FRW’s current campaign, #KeepMomInSchool, aims to raise $1 million in aid for single parents pursuing education. 

It’s a goal Sledge calls “insanely ambitious,” but she believes it is possible. The funds will go toward “immediate crisis relief” for moms who are struggling financially even more than before. “Right now, people can’t be evicted, but once that ends, everything they back owe will be due at once. If you’re worried about that, you can’t focus on school.”

Why is keeping moms in school so important, not just during a pandemic but always? Because, Sledge said, a single mother who attempts to earn a degree and drops out—whether because of financial or emotional hurdles—will be worse off than if she had never tried. Many end up with piled-up student loans, made even more difficult to pay back due to their time away from the workforce. “This will ruin them,” Sledge says. “They will be punished for trying.”

And she’s confident others will see the problem here. 

“It’s just a matter of recognizing how deserving these hardworking moms are of our help,” she said. “I don’t think we really intend to take single mothers and put them back in their place and tell them, ‘I’m sorry, you can’t make it.’ I think every American wants to see those moms succeed.”

For that success to materialize, though, it will take more than just a donation. First, Sledge said existing nonprofits have to unite. 

“We have made ourselves more visible so the women who need help can find the help when they need it,” she said. Sledge reports several experiences after graduating from law school where representatives from nonprofits told her, “We wish we’d known about you. We could have helped.” All she could say was, “I wish you’d known about me too.” 

Currently, there are resources available for struggling single moms, but because nonprofits have to conserve their small budgets for aid rather than advertising, there is often a disconnect between the resources available and the women who need them. 

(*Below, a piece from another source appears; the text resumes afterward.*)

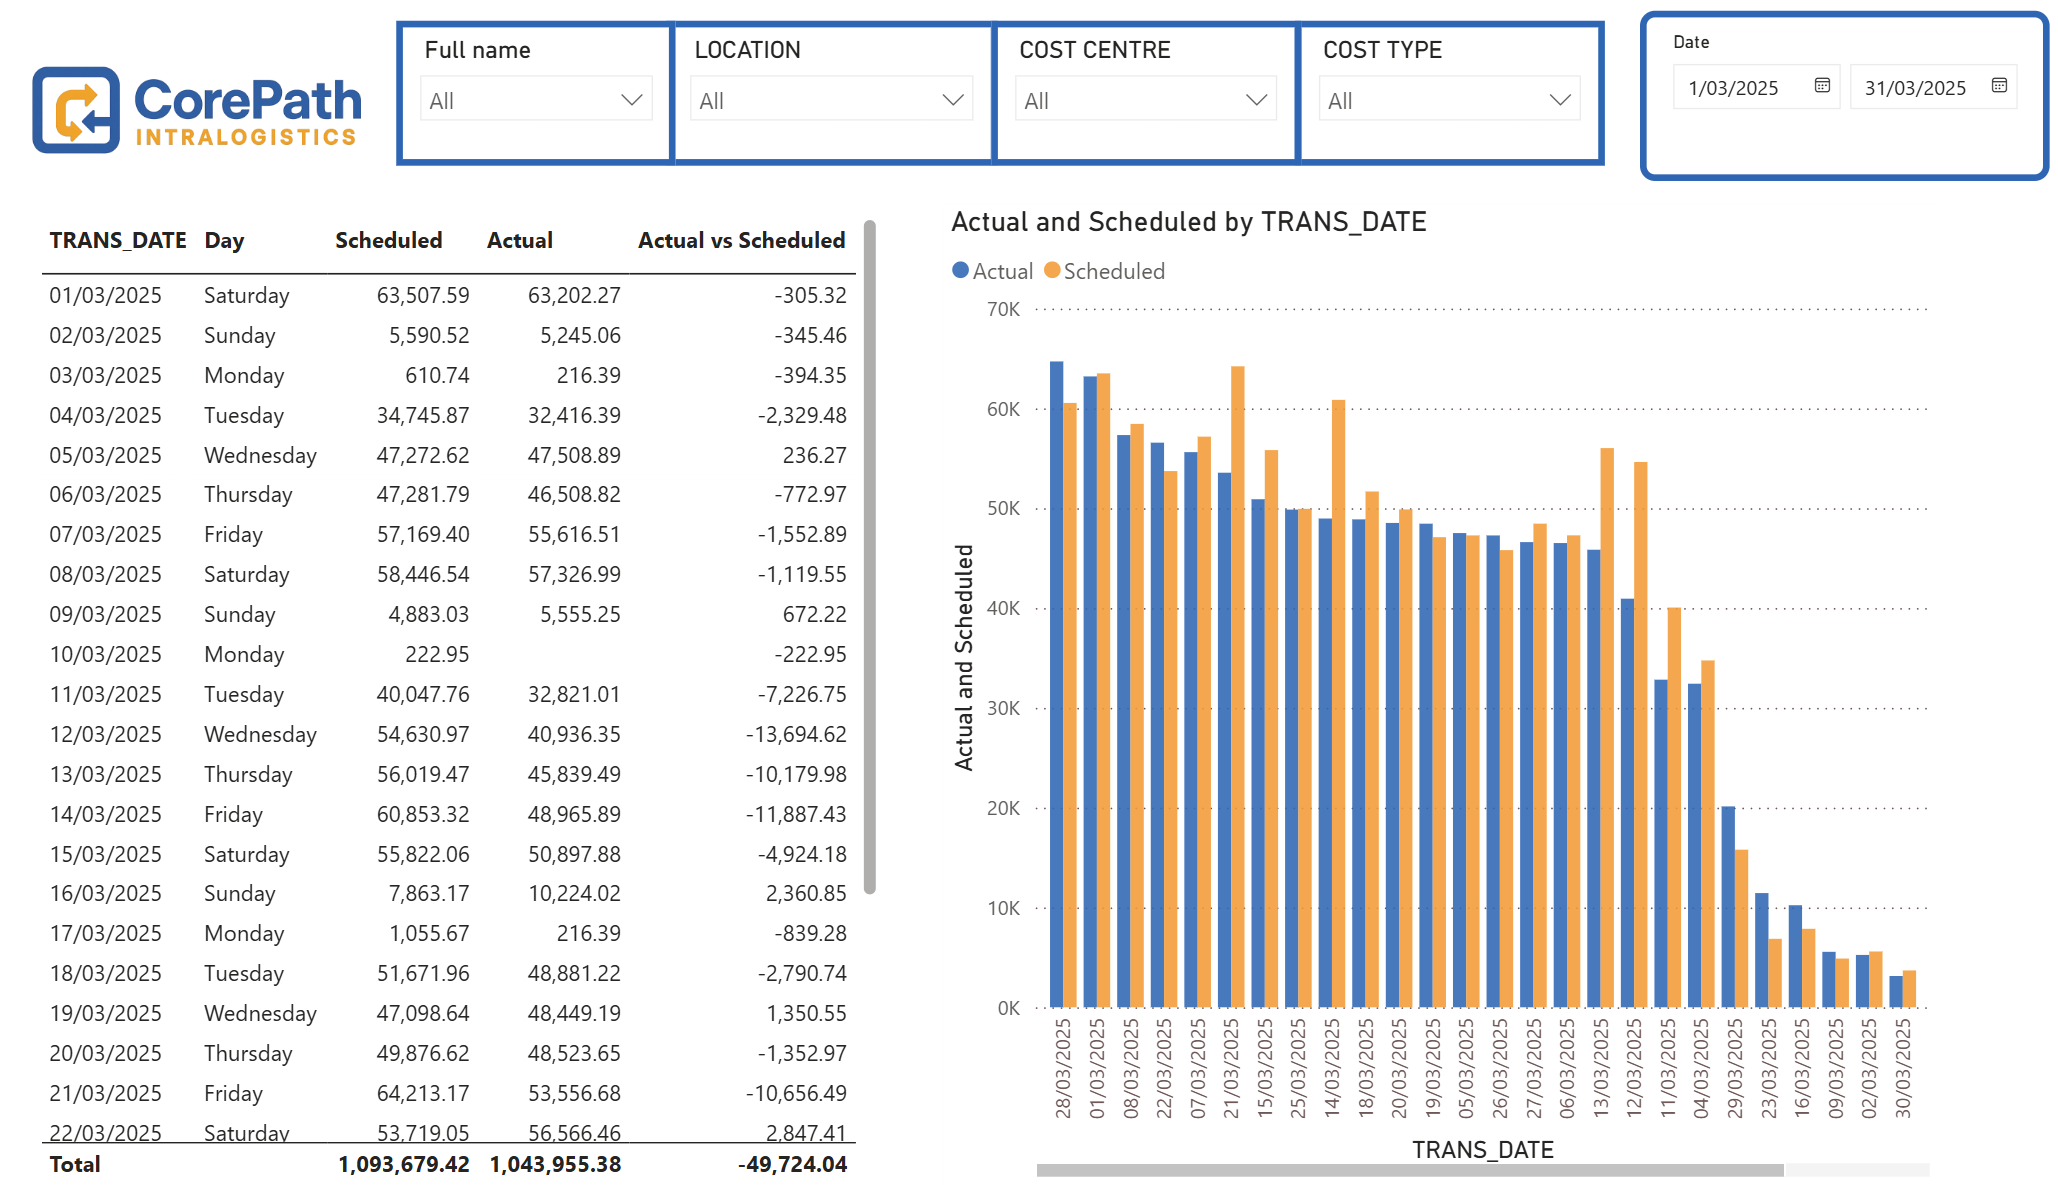This screenshot has height=1185, width=2058.
Task: Sort by the Actual vs Scheduled column
Action: pos(741,240)
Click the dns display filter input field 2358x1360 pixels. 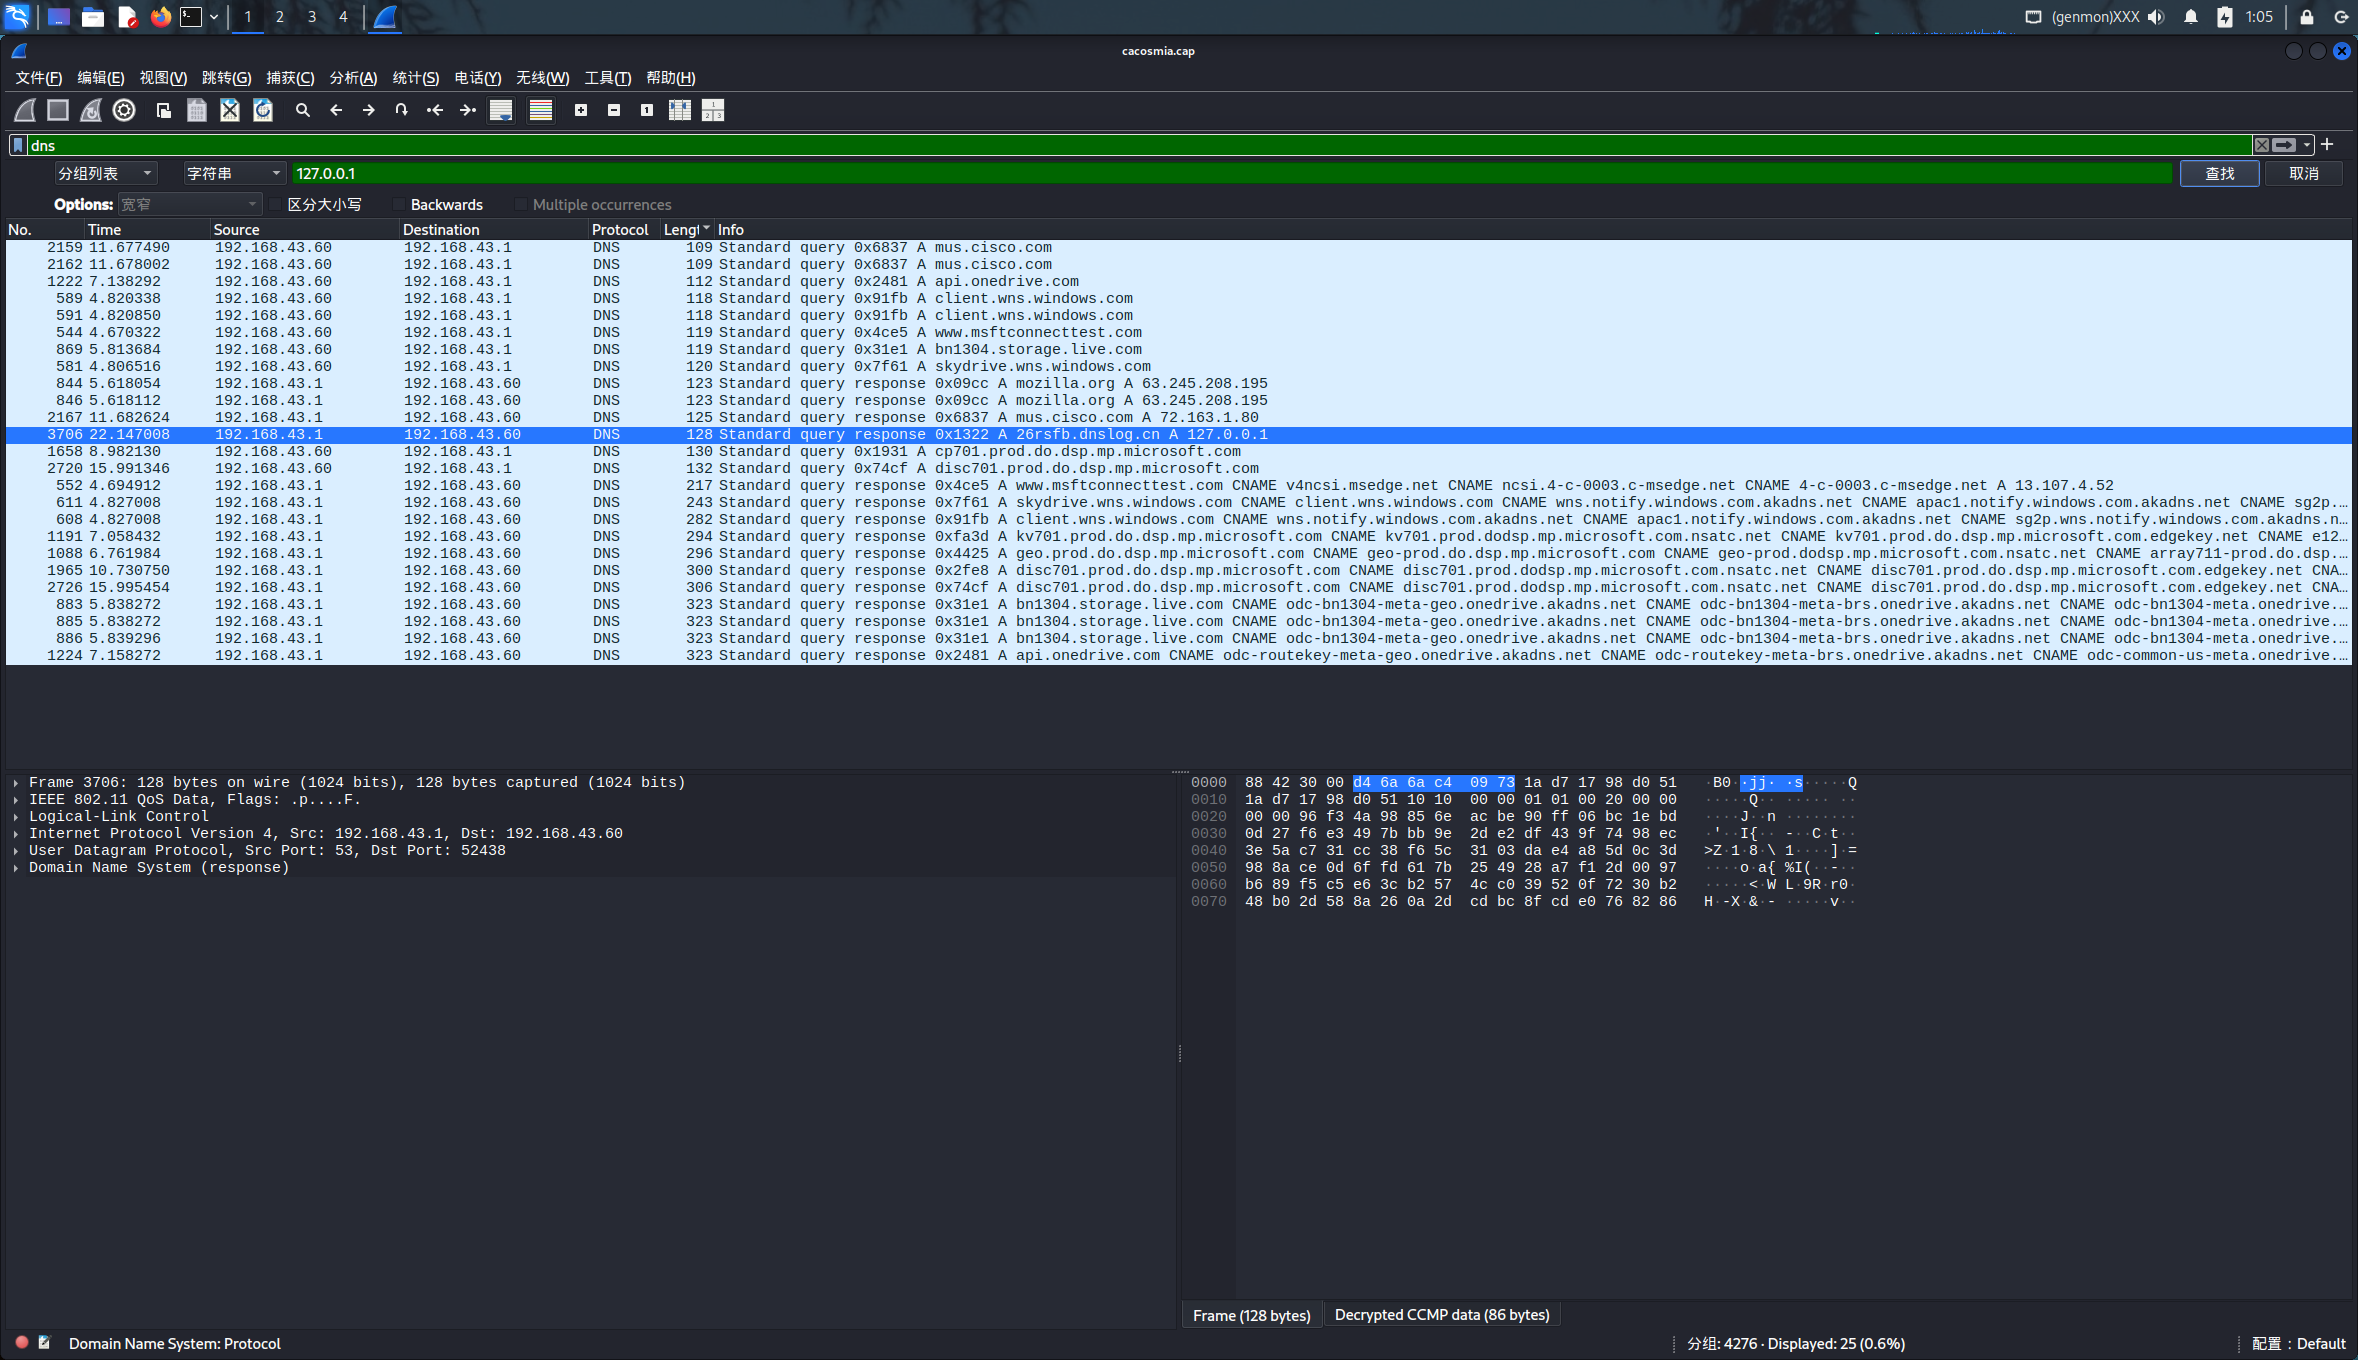tap(1100, 146)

That’s why one of FRW’s current projects is creating a database of existing nonprofits for single mothers to easily use and connect with help. The database will cost $30,000 to $40,000 to complete, Sledge estimates. But once it’s done, mothers will be able to more easily find the type of aid that they need, from scholarships to mental health services. 

“To have them be able to log in and search for the exact help they need—to find that help in their area—would be a miracle to so many,” she said. 

FRW is currently at work to find a donor to cover the cost of creating this database. 

And for schools who want to create an environment where single parents can succeed, Sledge has one recommendation: a play area. She credits the playroom in a study area at the University of Utah with “saving her life.” It wasn’t fancy—just an “empty room where people brought used toys” and where her children could play while she met with her study group. But it made all the difference on the frequent occasions when Sledge couldn’t make childcare arrangements.

“We’re moving on from this idea that only young, unmarried, childless people will seek education,” she said. “We’re leaving this behind us.” 

Though the “brutal” years of law school are behind her, Lisa Sledge (and her family) are still hustling. “I am so tired,” she said. On top of being a parent, she is trying to learn how to be an attorney and run a nonprofit. When her kids are away—either asleep in the evenings or at their dad’s house, where they go every other weekend, Sledge said, “I burn the candle at both ends.” 

But someone has to do it. Sledge is motivated by understanding “the amount of courage it takes to attempt something as crazy as pursuing a higher education while you have little, tiny children and you are alone. Even if you are lucky enough to have a coparent who shares responsibility—and I was lucky—it is brutal.” 

But in the end, if single parents want to get off of government aid, the only option is to enhance their earning power through education. 

“I did three years of intense poverty,” she said. “I came out the other side, and now I can pay my bills each month.”

It feels good. “Maybe we could even take a vacation someday,” she said with a laugh.